How behavioral analytics service calculates risk scores

A risk score is an indication of how likely an entity is involved in an actual threat. For example, an entity with a risk score of 65 is more likely to be involved in a threat than an entity with a risk score of 35. Behavioral analytics service uses anomalies along with notable events and risk-based alerting (RBA) events from Splunk Enterprise Security (ES) in Splunk Cloud Platform to generate risk scores for any entity.

Why entity risk scores are normalized in behavioral analytics service

Risk scores are normalized so that they are not empirical scores, but more like a percentile ranking.
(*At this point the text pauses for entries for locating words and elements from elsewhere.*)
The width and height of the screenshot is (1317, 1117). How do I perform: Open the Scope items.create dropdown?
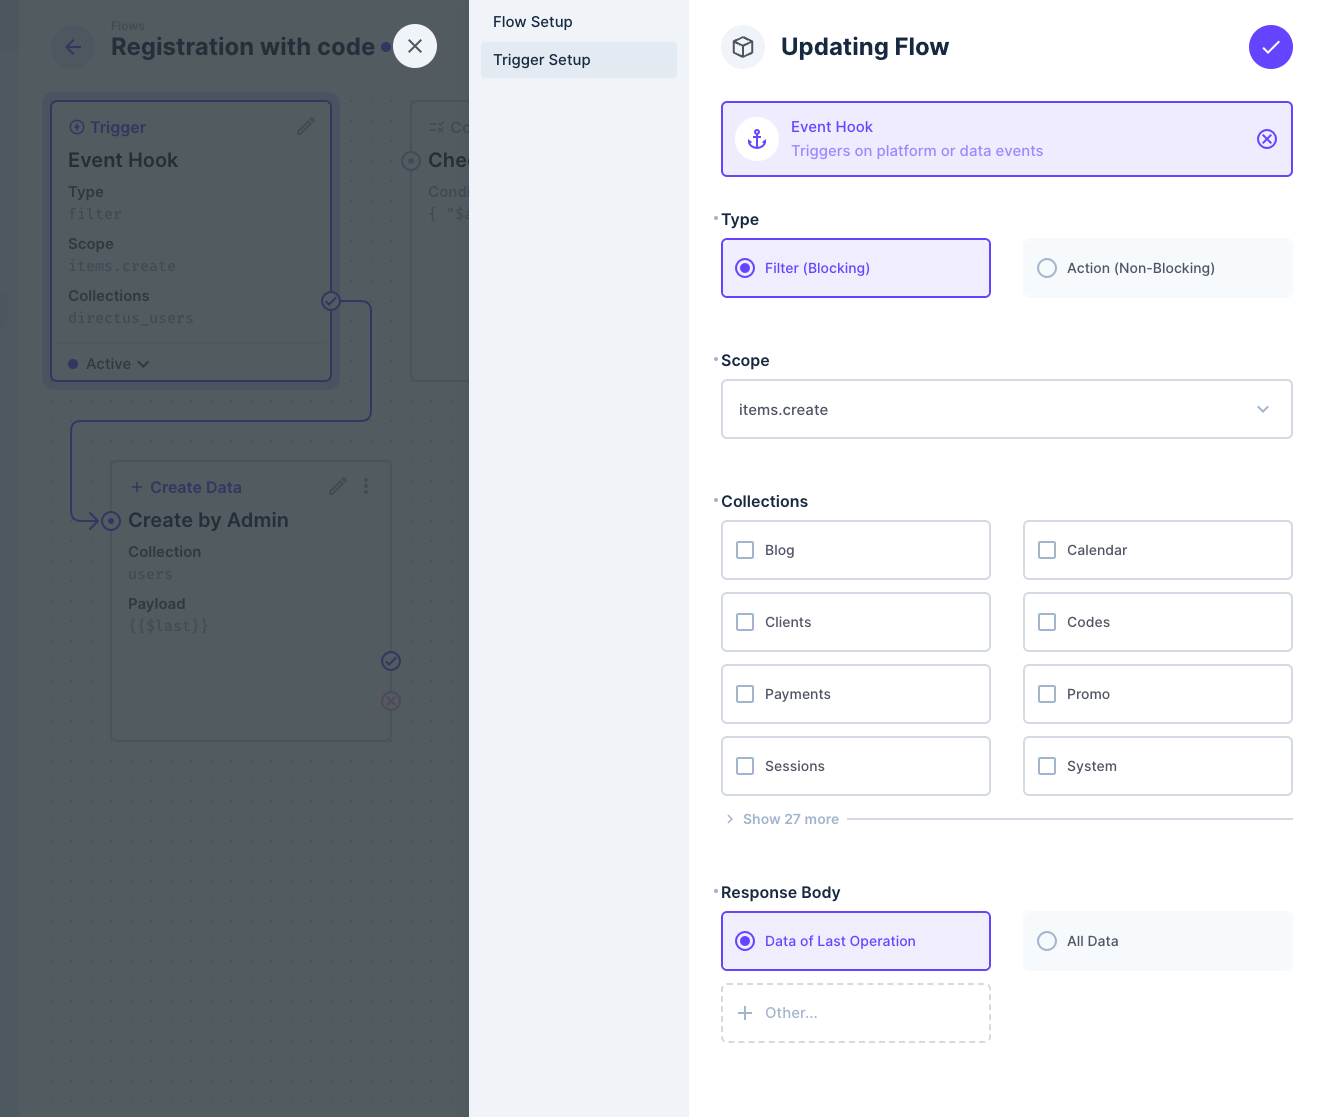click(1006, 409)
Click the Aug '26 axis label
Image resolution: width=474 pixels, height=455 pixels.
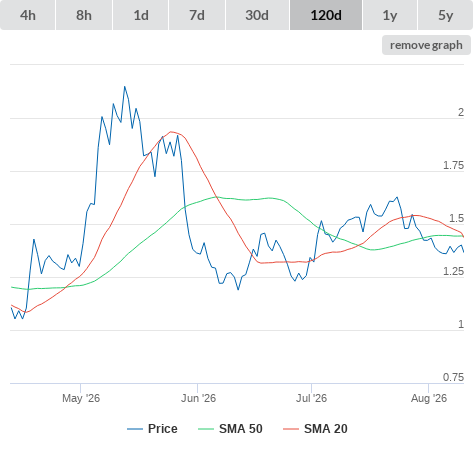[429, 398]
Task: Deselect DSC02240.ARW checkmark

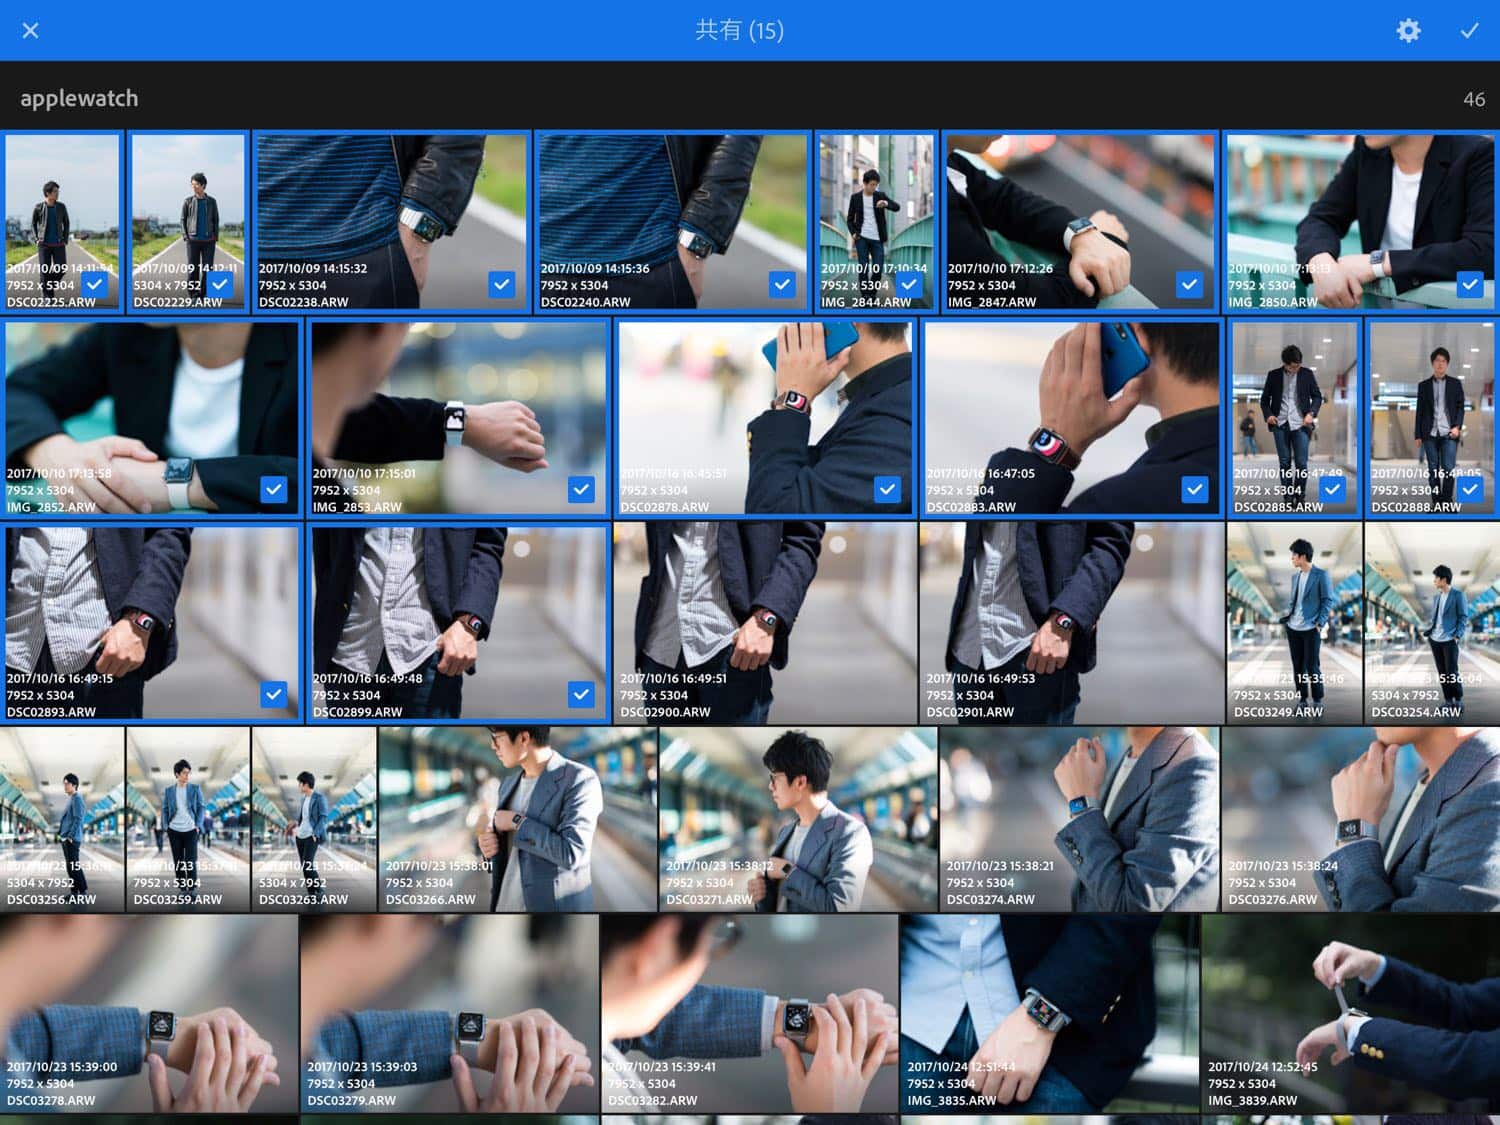Action: click(x=782, y=284)
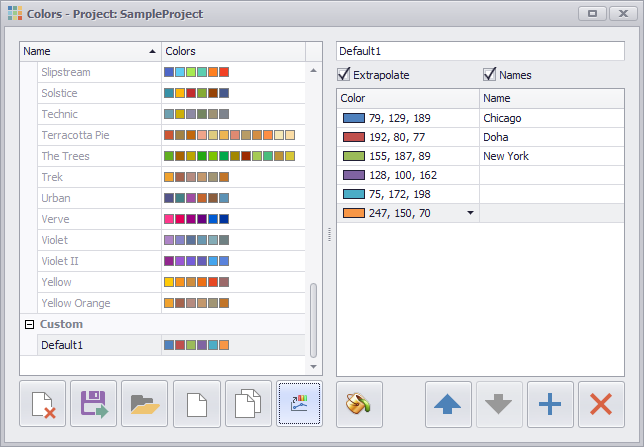Image resolution: width=644 pixels, height=447 pixels.
Task: Duplicate the selected palette
Action: tap(249, 404)
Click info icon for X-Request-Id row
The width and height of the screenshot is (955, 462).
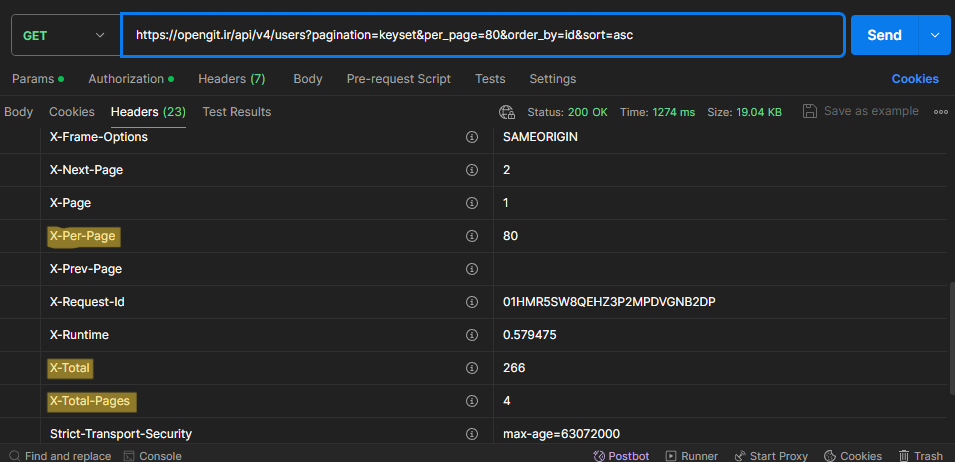(472, 302)
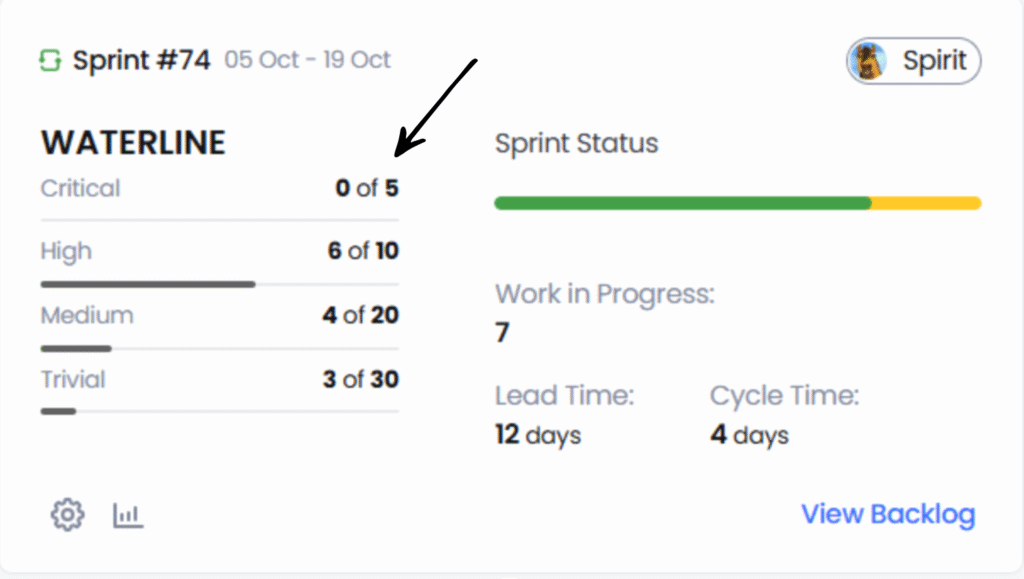Screen dimensions: 1024x579
Task: Click the High priority progress bar
Action: point(148,284)
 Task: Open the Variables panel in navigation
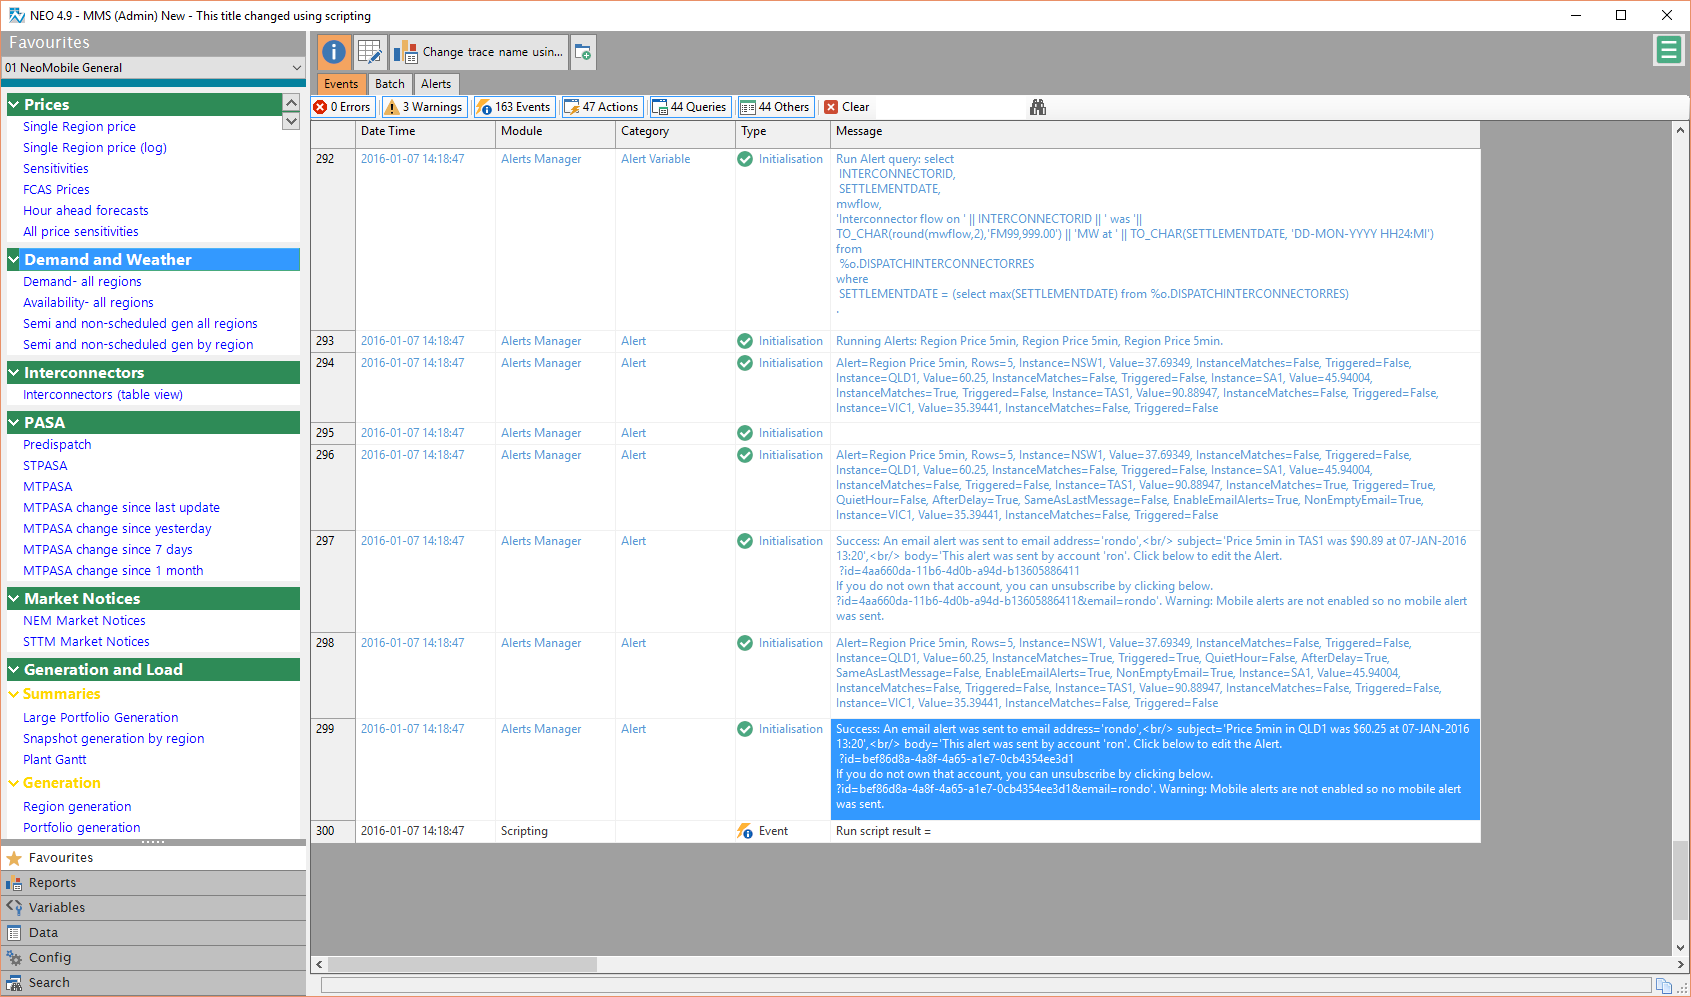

The entity with the highest risk score has a score of 100. Other entities have a risk score that is a percentage based on the highest risk score. For example, an analyst can't easily or quickly judge an entity with a risk score of 90 unless that entity is compared with other entities and their risk scores. However, a normalized risk score of 90 out of 100 has immediate context and should be investigated immediately.

Normalizing risk scores is also important because each organization has different risk profiles due to varying data sources and detections. A risk score of 90 in one organization may mean something different than the same score in a different organization.

Consider the following example, where without normalization, entity risk scores can continually increase:

At 8:00 AM, an executive's laptop receives an entity score of 80.
At 10:00 AM, many more anomalies are in the system, so a different employee's laptop is given an entity score of 240.
As the number of anomalies continues to increase, the entity scores also increase, to the point where the executive's laptop risk score of 80 is no longer considered important.

In such a scenario, given that the executive's laptop is a high-value target and therefore a higher risk compared to the other laptops in the organization, the risk score needs to reflect the same. Normalizing risk scores causes risk scores in your system to be relatable among all entities in your system so that there is a connection between the entity's risk score and how risky the entity actually is.

Entity risk scores can be viewed in either 24-hour or 7-day compute windows.

How behavioral analytics service normalizes risk scores

Behavioral analytics service uses a probabilistic method based on quantiles to calculate and normalize risk scores.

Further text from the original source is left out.